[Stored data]
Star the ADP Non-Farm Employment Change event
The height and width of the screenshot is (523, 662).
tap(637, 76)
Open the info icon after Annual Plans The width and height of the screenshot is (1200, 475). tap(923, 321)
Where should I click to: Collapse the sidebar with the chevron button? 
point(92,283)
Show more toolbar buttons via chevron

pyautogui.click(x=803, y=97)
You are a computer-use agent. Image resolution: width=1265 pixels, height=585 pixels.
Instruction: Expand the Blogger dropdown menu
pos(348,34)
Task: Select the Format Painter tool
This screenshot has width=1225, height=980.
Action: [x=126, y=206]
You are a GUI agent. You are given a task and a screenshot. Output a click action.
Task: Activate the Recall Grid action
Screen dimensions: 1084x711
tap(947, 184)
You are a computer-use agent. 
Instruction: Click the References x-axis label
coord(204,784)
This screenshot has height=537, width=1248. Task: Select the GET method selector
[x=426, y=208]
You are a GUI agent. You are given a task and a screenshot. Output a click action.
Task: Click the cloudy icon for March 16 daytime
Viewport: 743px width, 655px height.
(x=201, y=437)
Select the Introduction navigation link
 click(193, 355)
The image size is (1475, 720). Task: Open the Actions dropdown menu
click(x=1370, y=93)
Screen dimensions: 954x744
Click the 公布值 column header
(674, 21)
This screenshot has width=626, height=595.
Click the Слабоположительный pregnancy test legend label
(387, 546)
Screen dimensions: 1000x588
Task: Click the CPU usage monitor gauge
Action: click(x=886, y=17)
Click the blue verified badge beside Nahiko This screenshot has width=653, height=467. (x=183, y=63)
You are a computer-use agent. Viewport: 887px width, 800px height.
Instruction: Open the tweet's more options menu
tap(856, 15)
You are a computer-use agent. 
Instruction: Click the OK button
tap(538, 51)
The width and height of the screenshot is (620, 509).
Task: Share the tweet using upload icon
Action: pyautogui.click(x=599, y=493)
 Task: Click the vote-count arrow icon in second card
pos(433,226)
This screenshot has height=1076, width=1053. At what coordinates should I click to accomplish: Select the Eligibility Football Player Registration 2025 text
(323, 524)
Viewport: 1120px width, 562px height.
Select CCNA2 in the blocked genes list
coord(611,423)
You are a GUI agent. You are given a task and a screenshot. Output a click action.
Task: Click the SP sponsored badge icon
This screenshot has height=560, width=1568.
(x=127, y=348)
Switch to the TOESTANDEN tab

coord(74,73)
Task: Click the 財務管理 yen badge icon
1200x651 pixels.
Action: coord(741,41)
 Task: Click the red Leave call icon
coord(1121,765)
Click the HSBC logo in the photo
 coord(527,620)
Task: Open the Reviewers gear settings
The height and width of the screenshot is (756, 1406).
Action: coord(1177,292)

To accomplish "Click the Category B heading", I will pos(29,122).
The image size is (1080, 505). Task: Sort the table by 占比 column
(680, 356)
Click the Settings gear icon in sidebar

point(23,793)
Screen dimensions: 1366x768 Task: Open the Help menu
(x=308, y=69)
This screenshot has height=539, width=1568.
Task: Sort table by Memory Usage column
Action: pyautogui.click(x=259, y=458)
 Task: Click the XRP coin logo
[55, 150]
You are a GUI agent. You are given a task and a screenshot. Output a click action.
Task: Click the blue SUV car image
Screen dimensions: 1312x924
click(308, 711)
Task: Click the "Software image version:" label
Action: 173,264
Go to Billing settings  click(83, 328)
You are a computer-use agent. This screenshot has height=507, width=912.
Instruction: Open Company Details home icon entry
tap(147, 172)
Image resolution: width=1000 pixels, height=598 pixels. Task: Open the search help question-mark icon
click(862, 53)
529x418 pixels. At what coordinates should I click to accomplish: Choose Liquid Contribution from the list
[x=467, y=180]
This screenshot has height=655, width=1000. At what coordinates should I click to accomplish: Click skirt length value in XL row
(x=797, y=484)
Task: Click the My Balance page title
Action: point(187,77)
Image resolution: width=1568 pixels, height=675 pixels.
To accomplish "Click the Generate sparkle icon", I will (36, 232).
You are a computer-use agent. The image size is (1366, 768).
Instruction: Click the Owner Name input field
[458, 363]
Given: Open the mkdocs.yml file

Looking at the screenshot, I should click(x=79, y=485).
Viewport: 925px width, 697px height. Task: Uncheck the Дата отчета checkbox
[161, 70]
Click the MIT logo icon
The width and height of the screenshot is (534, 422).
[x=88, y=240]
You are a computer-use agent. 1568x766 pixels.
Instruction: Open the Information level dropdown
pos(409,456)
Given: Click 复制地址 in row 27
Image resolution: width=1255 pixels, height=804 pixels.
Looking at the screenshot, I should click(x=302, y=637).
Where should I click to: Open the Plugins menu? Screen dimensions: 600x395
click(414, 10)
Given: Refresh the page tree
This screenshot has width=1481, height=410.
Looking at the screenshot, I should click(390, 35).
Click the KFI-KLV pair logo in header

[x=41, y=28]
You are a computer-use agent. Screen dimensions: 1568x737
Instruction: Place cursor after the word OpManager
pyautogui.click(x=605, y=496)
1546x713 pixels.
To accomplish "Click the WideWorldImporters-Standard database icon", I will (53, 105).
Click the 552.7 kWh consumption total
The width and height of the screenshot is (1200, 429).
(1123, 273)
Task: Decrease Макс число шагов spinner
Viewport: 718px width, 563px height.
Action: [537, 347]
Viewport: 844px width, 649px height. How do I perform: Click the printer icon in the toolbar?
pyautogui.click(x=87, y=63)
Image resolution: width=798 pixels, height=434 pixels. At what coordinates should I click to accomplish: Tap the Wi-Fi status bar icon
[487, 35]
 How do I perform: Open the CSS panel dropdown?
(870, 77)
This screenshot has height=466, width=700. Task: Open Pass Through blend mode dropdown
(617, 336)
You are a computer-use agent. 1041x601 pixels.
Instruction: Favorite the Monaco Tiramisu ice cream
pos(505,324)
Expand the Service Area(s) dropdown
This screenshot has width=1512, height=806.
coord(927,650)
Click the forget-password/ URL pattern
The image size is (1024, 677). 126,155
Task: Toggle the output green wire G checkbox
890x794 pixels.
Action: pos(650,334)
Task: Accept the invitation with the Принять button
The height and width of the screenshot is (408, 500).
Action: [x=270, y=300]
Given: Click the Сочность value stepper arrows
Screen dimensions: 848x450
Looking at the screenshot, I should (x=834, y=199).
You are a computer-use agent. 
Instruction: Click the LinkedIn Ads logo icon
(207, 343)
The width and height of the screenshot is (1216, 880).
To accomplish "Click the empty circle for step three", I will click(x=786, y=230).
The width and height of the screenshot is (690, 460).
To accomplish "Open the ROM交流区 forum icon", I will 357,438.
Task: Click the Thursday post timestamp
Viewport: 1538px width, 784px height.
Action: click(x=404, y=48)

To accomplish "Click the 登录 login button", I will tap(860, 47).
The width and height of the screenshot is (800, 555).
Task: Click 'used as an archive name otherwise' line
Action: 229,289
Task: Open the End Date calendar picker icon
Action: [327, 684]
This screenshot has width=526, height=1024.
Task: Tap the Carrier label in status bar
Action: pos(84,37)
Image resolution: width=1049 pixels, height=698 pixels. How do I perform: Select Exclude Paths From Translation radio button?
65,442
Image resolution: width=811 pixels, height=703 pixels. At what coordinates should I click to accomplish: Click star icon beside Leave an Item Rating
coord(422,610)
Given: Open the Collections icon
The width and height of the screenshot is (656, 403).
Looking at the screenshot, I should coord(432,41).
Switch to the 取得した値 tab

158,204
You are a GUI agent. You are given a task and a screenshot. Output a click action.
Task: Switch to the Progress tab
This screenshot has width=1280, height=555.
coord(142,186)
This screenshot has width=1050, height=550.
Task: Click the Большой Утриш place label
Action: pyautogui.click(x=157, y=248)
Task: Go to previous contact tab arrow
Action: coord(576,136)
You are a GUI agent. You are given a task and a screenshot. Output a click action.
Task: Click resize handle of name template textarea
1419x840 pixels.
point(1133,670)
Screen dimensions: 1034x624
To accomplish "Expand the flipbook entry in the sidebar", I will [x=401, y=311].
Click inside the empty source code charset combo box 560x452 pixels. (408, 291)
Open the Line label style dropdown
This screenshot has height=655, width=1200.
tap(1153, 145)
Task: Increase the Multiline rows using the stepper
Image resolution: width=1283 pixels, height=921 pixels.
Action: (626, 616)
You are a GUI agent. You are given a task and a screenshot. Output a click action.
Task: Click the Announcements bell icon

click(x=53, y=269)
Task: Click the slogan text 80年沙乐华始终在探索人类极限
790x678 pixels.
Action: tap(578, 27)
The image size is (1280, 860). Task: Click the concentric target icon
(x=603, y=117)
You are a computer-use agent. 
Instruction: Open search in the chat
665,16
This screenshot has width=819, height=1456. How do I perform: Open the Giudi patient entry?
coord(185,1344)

== The task ==
An exact copy of the lines above between the line holding "How do I perform: Open the CSS" and the line holding "Expand the Service Area(s) dropdown", inclusive, is the whole answer.

== Answer to this exercise ==
 How do I perform: Open the CSS panel dropdown?
(870, 77)
This screenshot has height=466, width=700. Task: Open Pass Through blend mode dropdown
(617, 336)
You are a computer-use agent. 1041x601 pixels.
Instruction: Favorite the Monaco Tiramisu ice cream
pos(505,324)
Expand the Service Area(s) dropdown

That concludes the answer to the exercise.